_Consigne:_ Dans l'article sur la conférence Sagesse 2.0, substituez « phénomène » à « truc », puis recopiez le passage depuis « A Dublin, le » jusqu'à « progrès : la sagesse. » inclus.

_Extrait retenu:_

================================

Les entreprises étasuniennes du high-tech ont un nouveau dada : la méditation de pleine conscience. Et la Silicon Valley exporte désormais en Europe sa fameuse conférence Sagesse 2.0, alliance du new age et d’Internet.

THE GUARDIAN | CAROLE CADWALLADR
21 OCTOBRE 2014

A Dublin, le siège de Google présente toutes les caractéristiques du lieu de travail moderne dans le high-tech : esthétique chic industrielle, snacks gratuits à volonté et meubles de designer de couleurs primaires qui semblent avoir été dérobés sur une aire de jeux. Cette semaine y débarquaient les forces avancées de ce qui sera peut-être le prochain gros truc, non pas un nouveau téléphone mobile ou une montre truffée de superfonctions, mais quelque chose d’encore plus radicalement à la pointe du progrès : la sagesse.
Pendant trois jours [du 16 au 18 septembre], dans un auditorium, une alliance contre nature deGooglers [employés du groupe], de moines bouddhistes, d’adeptes des nouvelles technologies, de directeurs des ressources humaines, de députés et de PDG a jonglé avec des mots comme“compassion”, “empathie”, "communion" et"conscience". La conférence Wisdom 2.0 [Sagesse 2.0] arrivait en Europe. Wisdom 2.0 est née il y a six ans en Californie, sur une côte Ouest obsédée par la technologie et le développement personnel. Depuis, elle reçoit un accueil enthousiaste dans le secteur des nouvelles technologies.
Des événements ont déjà été organisés dans les locaux de Google à Mountain View et chez Facebook. Plus de 2 000 personnes ont participé à la grande réunion qui s’est tenue à San Francisco cette année. Après avoir séduit des personnalités très en vue, comme [la fondatrice du site The Huffington Post] Arianna Huffington et Jeff Weiner, le PDG de LinkedIn, Wisdom 2.0 souhaite désormais transmettre son message à un public mondial.

================================

_Lignes de données:_
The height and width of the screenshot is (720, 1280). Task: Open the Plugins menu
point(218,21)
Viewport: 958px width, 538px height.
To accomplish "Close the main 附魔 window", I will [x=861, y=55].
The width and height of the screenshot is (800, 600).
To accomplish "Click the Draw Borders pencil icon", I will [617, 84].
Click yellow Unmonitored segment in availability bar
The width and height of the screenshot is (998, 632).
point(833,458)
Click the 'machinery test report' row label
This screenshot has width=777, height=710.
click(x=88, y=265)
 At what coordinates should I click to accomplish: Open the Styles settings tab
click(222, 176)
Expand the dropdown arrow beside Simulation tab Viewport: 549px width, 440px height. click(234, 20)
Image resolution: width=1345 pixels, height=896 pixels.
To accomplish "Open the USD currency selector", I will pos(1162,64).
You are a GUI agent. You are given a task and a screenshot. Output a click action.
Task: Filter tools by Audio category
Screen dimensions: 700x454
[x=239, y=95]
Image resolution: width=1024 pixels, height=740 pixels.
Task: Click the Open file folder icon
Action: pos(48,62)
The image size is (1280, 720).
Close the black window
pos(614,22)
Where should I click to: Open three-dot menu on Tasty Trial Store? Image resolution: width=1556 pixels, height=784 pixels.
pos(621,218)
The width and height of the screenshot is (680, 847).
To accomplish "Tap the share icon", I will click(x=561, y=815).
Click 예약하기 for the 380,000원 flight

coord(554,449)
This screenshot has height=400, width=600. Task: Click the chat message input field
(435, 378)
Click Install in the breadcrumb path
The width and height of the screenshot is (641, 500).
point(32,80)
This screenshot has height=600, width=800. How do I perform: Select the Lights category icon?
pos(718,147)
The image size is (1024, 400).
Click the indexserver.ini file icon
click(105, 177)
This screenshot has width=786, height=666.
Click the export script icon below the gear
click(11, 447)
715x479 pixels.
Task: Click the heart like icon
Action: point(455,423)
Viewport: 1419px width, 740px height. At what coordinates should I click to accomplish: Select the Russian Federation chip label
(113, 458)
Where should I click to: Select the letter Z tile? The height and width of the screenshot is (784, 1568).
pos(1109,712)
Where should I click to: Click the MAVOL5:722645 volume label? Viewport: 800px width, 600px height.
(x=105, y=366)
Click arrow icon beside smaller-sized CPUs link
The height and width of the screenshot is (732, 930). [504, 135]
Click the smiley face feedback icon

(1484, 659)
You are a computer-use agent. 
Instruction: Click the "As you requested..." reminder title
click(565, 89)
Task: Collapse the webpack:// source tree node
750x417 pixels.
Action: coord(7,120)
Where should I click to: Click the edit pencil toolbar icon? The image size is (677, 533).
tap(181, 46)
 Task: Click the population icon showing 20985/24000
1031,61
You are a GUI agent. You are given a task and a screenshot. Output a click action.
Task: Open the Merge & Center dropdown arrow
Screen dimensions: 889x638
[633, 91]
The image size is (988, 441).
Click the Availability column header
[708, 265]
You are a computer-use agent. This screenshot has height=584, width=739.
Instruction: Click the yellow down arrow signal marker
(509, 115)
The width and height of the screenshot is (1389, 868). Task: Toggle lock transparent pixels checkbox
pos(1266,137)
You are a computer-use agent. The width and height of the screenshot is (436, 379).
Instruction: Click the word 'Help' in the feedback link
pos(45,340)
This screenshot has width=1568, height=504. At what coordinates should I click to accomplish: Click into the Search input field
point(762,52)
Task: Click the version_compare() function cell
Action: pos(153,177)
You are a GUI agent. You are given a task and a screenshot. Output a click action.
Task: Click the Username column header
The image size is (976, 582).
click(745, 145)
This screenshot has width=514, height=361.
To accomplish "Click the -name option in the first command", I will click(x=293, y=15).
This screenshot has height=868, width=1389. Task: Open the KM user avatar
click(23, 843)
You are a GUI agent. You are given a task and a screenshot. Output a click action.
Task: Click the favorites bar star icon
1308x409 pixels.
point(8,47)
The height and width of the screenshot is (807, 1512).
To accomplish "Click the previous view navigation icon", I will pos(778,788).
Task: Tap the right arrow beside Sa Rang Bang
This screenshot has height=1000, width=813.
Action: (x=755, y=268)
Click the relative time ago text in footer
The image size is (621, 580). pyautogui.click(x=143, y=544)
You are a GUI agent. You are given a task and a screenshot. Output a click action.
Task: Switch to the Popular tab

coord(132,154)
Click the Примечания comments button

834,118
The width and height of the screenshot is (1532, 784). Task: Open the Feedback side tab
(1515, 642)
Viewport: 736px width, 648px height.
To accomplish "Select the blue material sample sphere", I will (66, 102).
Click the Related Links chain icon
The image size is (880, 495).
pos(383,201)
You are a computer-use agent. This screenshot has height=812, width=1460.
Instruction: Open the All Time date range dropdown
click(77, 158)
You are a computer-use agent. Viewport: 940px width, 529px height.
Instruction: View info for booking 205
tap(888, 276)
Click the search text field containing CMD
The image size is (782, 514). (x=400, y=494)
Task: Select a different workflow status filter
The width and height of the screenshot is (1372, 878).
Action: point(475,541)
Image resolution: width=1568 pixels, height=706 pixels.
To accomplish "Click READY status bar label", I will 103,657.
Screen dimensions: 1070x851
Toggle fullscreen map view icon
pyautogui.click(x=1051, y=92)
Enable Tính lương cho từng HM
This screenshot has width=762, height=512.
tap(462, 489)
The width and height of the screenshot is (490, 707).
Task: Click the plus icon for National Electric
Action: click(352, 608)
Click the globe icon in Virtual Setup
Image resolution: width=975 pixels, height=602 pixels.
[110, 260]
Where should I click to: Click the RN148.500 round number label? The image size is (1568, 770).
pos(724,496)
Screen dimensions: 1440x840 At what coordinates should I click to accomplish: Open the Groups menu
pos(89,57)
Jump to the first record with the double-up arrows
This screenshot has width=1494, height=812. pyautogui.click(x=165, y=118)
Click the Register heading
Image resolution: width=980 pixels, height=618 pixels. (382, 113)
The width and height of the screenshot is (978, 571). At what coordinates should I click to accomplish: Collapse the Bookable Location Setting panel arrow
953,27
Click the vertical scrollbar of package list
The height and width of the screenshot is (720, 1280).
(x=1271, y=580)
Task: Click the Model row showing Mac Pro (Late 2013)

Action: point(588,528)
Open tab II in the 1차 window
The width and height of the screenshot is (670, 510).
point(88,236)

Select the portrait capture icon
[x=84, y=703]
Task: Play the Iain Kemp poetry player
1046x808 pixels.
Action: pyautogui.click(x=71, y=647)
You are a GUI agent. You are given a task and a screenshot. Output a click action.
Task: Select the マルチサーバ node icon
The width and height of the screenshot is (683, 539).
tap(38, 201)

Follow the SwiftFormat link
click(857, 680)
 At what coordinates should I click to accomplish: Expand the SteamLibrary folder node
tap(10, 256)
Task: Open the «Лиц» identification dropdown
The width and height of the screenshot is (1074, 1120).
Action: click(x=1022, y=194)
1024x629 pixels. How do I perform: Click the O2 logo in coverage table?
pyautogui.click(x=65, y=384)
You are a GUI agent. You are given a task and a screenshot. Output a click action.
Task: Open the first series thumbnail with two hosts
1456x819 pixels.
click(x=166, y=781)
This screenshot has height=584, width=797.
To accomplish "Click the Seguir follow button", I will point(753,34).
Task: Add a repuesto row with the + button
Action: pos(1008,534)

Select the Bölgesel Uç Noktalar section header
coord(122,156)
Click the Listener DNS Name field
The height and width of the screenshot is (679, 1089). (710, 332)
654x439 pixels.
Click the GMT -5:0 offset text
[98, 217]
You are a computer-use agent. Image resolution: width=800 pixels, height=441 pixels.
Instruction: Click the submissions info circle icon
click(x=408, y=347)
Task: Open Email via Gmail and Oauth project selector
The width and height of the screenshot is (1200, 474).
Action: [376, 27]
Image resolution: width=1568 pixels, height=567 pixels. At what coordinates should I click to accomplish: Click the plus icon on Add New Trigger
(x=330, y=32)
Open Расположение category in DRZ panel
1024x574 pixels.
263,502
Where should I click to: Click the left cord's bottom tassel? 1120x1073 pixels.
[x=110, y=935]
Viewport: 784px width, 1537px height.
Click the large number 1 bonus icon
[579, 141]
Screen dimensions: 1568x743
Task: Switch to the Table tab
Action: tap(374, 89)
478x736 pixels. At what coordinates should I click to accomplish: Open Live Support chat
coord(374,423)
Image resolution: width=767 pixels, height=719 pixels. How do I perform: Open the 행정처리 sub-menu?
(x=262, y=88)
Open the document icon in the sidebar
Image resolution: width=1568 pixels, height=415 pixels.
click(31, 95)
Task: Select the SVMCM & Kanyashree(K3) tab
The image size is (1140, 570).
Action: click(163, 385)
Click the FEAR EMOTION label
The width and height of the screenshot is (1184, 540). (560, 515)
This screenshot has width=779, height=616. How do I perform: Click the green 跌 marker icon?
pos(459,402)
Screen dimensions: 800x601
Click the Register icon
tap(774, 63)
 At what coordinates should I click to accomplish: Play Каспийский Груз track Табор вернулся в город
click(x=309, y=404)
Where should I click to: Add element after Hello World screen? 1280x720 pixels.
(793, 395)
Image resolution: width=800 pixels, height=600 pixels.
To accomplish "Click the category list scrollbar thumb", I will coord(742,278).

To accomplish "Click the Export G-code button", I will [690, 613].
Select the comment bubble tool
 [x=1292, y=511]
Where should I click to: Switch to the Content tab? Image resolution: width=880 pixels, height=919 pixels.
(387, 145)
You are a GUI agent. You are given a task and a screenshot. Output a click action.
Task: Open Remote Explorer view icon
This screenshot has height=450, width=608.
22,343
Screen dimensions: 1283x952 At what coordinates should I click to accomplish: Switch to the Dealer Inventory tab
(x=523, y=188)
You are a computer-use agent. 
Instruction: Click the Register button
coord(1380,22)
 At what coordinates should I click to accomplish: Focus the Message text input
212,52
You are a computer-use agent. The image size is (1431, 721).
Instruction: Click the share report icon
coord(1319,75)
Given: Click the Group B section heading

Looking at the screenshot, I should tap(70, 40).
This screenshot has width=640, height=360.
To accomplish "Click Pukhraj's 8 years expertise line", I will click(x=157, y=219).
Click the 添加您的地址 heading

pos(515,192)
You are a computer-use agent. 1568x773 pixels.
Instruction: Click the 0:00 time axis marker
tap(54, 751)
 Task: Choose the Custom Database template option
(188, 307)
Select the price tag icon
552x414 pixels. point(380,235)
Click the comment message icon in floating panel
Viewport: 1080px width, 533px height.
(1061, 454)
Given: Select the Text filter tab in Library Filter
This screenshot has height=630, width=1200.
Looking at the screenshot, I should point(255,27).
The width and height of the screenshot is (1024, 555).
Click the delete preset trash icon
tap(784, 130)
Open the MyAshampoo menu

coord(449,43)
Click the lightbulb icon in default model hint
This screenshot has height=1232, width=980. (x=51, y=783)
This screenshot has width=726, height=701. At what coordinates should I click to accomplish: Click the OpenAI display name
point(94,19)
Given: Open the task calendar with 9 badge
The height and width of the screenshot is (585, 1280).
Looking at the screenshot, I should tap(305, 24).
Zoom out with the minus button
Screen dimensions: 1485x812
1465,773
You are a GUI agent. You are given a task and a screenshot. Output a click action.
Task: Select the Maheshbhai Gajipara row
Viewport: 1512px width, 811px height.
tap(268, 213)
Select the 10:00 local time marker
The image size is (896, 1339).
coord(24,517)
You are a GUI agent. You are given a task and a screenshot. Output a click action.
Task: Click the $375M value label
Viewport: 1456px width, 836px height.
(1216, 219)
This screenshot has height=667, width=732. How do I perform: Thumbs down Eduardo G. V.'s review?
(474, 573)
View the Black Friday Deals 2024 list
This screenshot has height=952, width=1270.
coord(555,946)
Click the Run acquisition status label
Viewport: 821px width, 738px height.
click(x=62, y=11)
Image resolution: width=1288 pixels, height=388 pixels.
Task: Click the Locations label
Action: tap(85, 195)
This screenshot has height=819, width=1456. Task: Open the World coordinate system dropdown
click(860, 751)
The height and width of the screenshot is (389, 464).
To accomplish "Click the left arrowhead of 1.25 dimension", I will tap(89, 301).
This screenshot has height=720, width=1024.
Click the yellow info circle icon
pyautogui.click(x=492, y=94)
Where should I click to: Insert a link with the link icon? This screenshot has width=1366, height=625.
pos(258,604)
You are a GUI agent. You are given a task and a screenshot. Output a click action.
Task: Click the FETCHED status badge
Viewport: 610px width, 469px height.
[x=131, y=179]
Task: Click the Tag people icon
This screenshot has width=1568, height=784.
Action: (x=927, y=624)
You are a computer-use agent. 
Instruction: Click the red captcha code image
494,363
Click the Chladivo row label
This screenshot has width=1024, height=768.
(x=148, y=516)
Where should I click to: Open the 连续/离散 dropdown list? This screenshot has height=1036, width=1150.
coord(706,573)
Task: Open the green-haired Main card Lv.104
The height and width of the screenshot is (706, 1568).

================================

_Solution:_
A Dublin, le siège de Google présente toutes les caractéristiques du lieu de travail moderne dans le high-tech : esthétique chic industrielle, snacks gratuits à volonté et meubles de designer de couleurs primaires qui semblent avoir été dérobés sur une aire de jeux. Cette semaine y débarquaient les forces avancées de ce qui sera peut-être le prochain gros phénomène, non pas un nouveau téléphone mobile ou une montre truffée de superfonctions, mais quelque chose d’encore plus radicalement à la pointe du progrès : la sagesse.